2. Area L may be covered on redetermination
iii. Size ≥ 1.1 cm
1. Area H, M, and L
K. Primary AK with focal SCC in situ; Bowenoid AK; SCC in situ, AK type (healthy or immunocompromised patients)
i. Any size
1. Not covered
III. Basal or Squamous Cell Carcinoma
A. Primary BCC or SCC regardless of sub-type, size or depth arising in:
i. Prior irradiated skin;
ii. Traumatic scar;
iii. Area of Osteomyelitis;
iv. Area of chronic inflammation/ulceration, or
v.
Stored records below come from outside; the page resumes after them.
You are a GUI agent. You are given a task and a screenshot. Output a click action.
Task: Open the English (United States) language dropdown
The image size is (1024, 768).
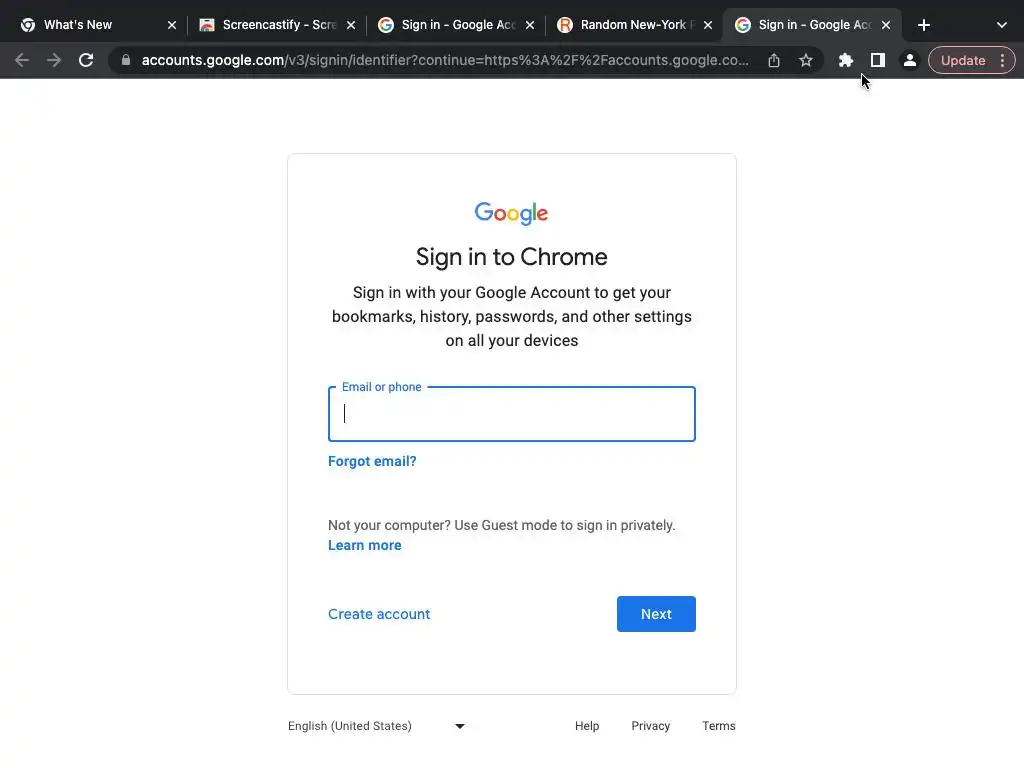[x=376, y=726]
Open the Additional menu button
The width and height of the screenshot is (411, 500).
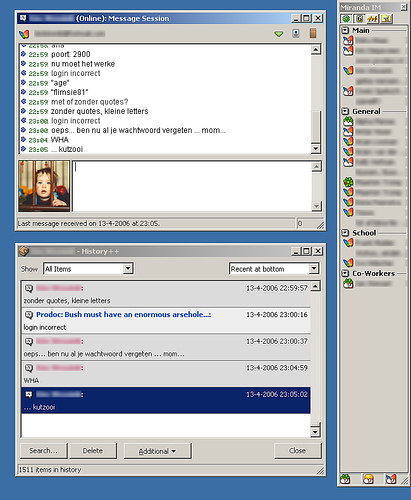coord(158,451)
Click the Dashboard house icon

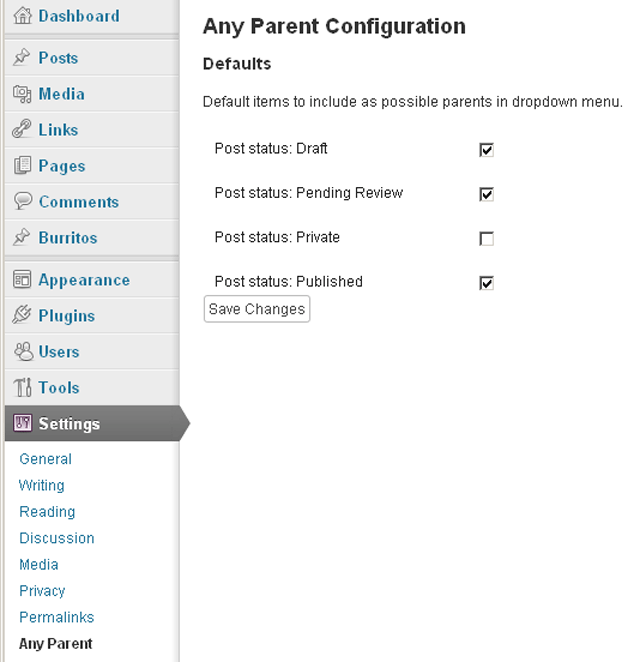(x=22, y=16)
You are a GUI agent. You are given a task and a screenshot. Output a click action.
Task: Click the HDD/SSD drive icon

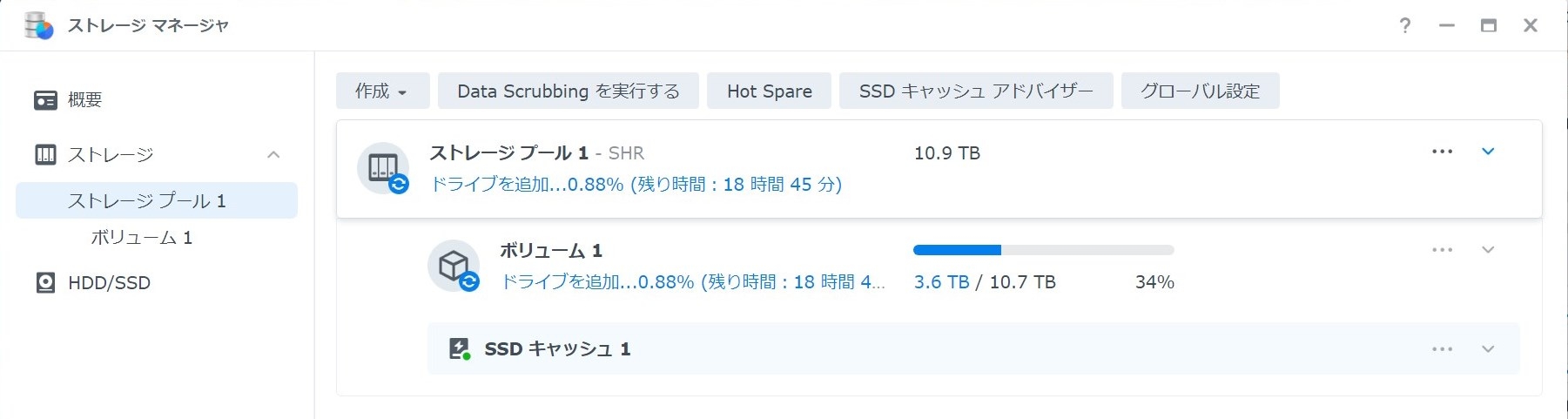(x=45, y=283)
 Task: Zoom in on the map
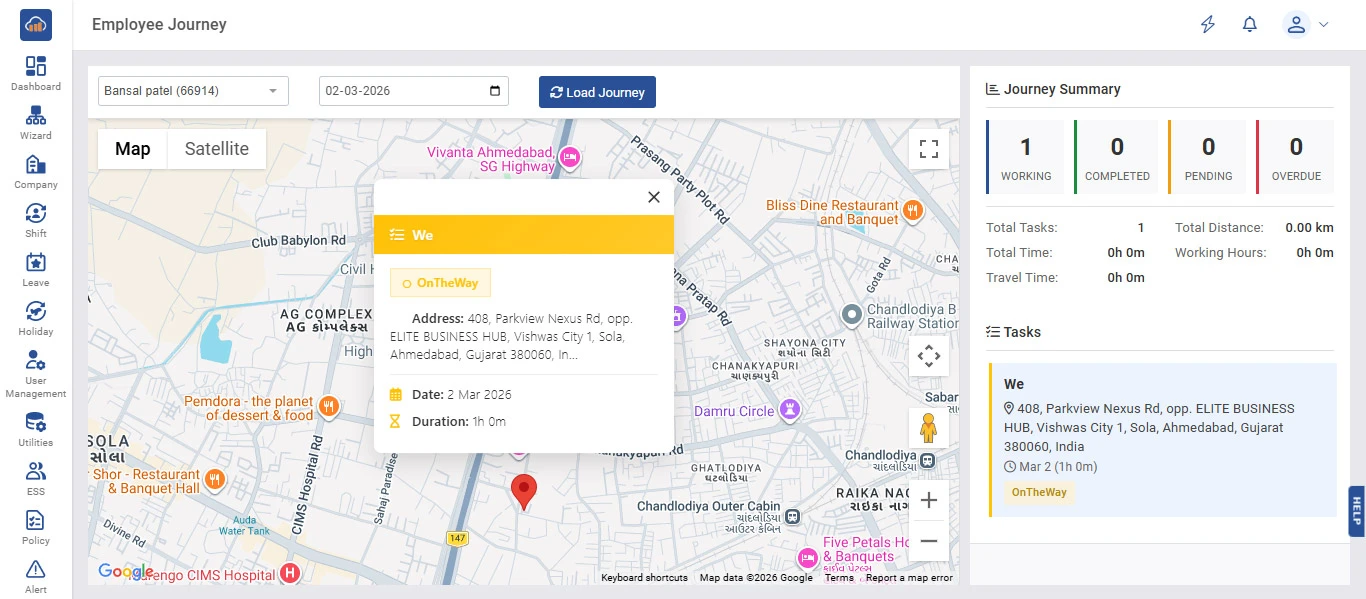(928, 500)
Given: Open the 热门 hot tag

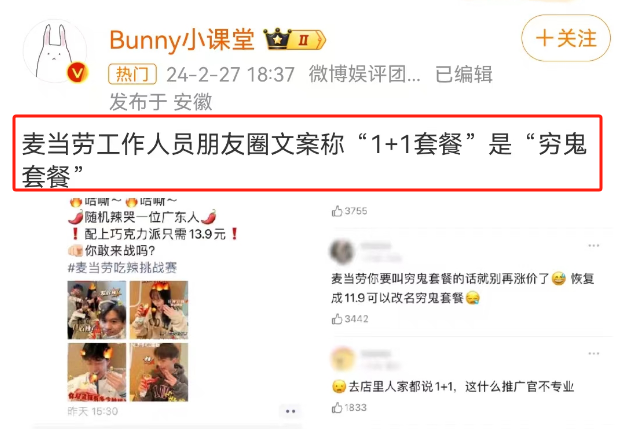Looking at the screenshot, I should (x=132, y=74).
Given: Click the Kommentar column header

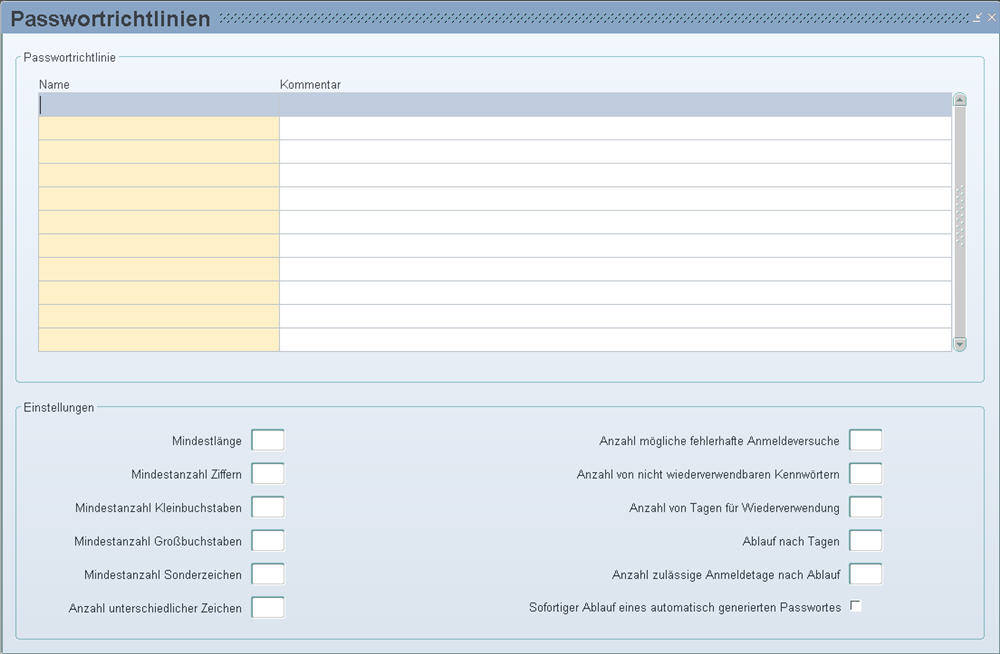Looking at the screenshot, I should (x=310, y=85).
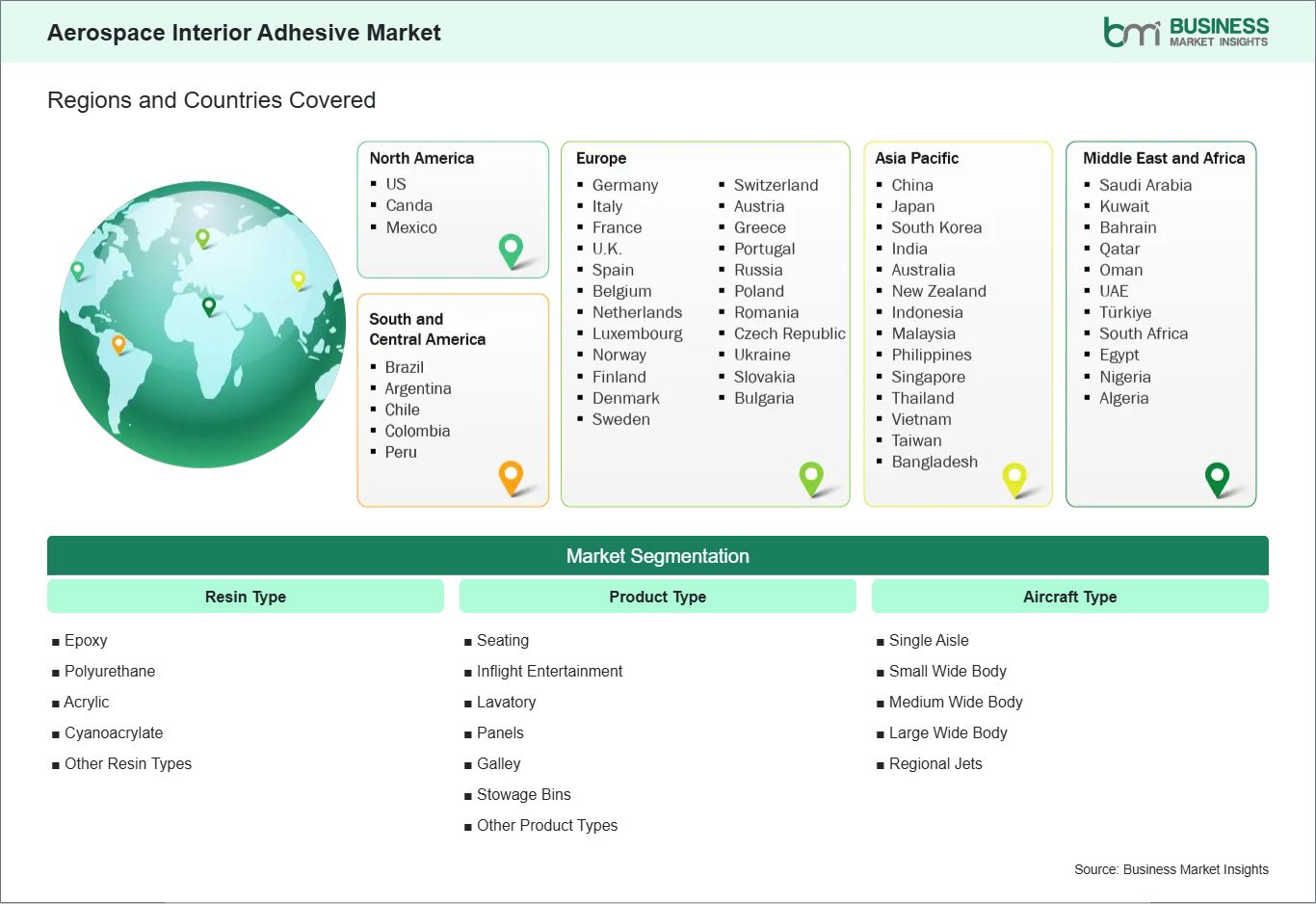
Task: Click the orange pin over South America on the globe
Action: coord(119,341)
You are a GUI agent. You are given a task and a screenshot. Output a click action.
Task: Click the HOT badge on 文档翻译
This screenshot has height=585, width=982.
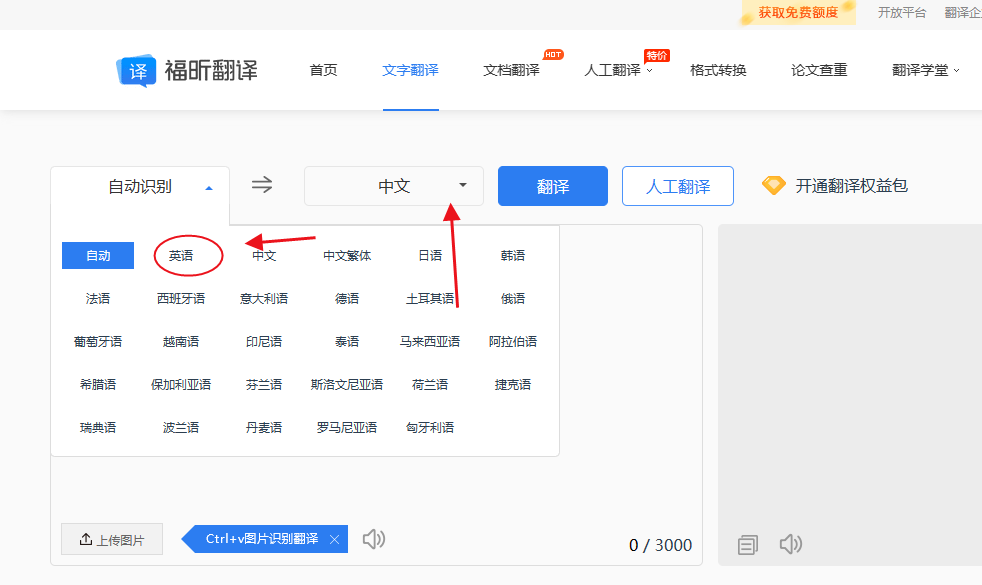[553, 55]
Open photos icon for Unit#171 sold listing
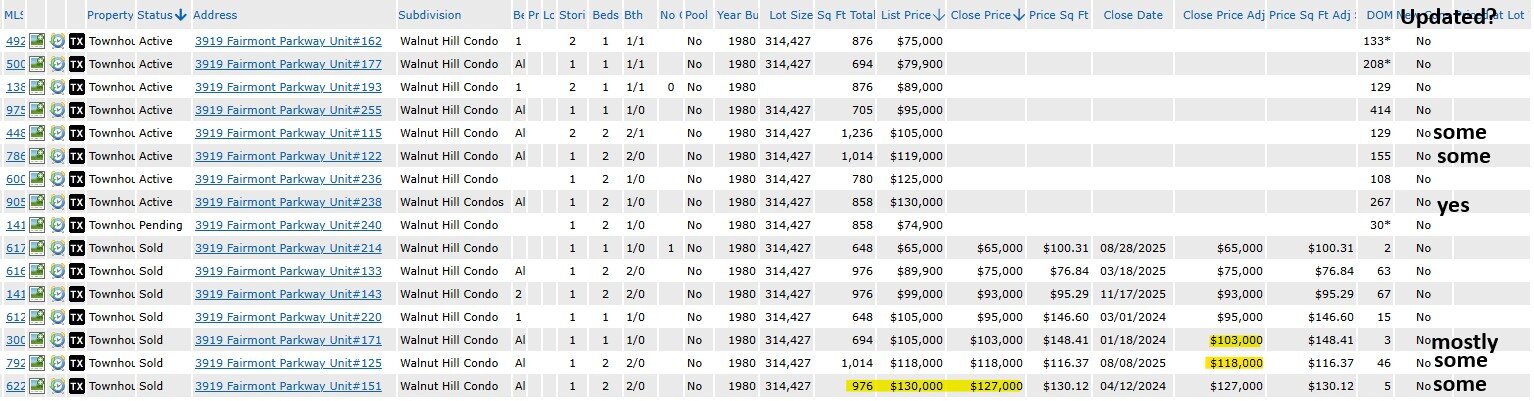 [x=38, y=340]
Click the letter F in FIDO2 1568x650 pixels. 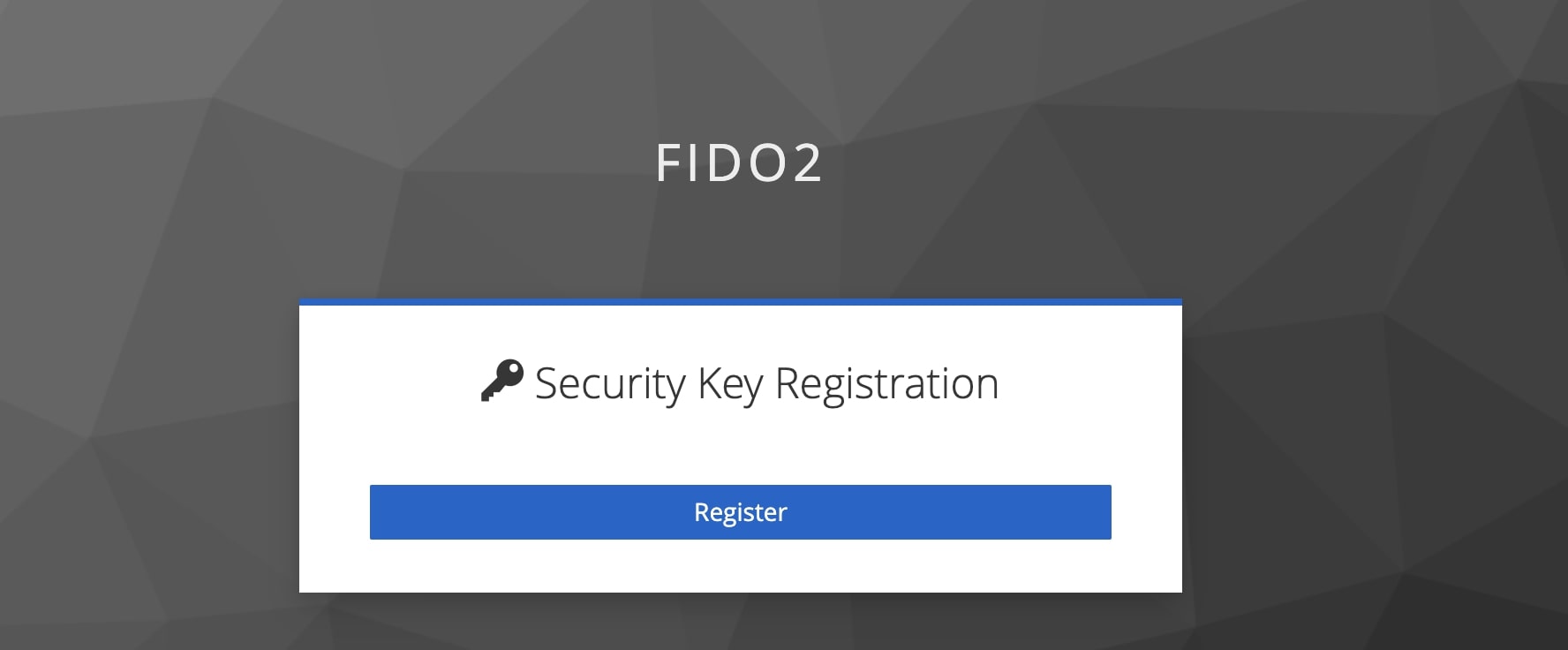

Patients with genetic syndromes predisposing to skin cancer
1. Area H, M, and L
IV. Lentigo Maligna and melanoma in situ
A. Primary lentigo maligna (healthy or immunocompromised patients)
1. Area H and M.
2. Area L may be covered on redetermination
B. Locally recurrent lentigo maligna (healthy or immunocompromised patients)
1. Area H, M, and L
C. Primary melanoma in situ; non-lentigo maligna (healthy or immunocompromised patients)
1. Area H and M.
2. Area L may be covered on redetermination
D. Locally recurrent melanoma in situ; non-lentigo maligna (healthy or immunocompromised patients)
1. Area H, M, and L
V. Other less common skin cancers
A. Adenocystic carcinoma
1. Area H, M, and L
B. Adnexal carcinoma
1. Area H, M, and L
C. Apocrine/eccrine carcinoma
1. Area H, M, and L
D. Angiosarcoma
1. Area H, M, and L subject to records review for medical necessity.
E. Atypical fibroxanthoma
1. Area H, M, and L
F. Bowenoid papulosis
1. Not covered
G. Dermatofibrosarcoma protuberans
1. Area H, M, and L
H. Desmoplastic trichoepithelioma
1. Area H and M subject to medical records review for medical necessity.
2. Area L not covered
I. Extramammary Paget Disease
1. Area H, M, and L
J. Leiomyosarcoma
1. Area H, M, and L
K. Malignant fibrous histiocytoma
1. Area H, M, and L
L. Merkel Cell Carcinoma
1. Area H and M.
2. Area L may be covered on redetermination
M. Microcystic Adnexal Carcinoma
1. Area H, M, and L
N. Mucinous Carcinoma
1. Area H, M, and L
O. Sebaceous Carcinoma
1. Area H, M, and L
P. Rare Biopsy proven malignancies not otherwise specified
1. Area H, M, and L will be looked at for medical necessity on a pre-pay basis or may be covered on redetermination.
Limitations:
Only physicians (MD/DO) may perform Mohs micrographic surgery. (See Sections 1861 [s] [2] and 1862 [a] [140 of Title XVIII of the Social Security Act; 42 CFR, Sections 410.74, 410.75, 410.76 and 419.22; 58 FR 18543, April 7, 2000.)
The physician (MD/DO) performing Mohs micrographic surgery must be specifically trained and highly skilled in MMS techniques and pathologic identification.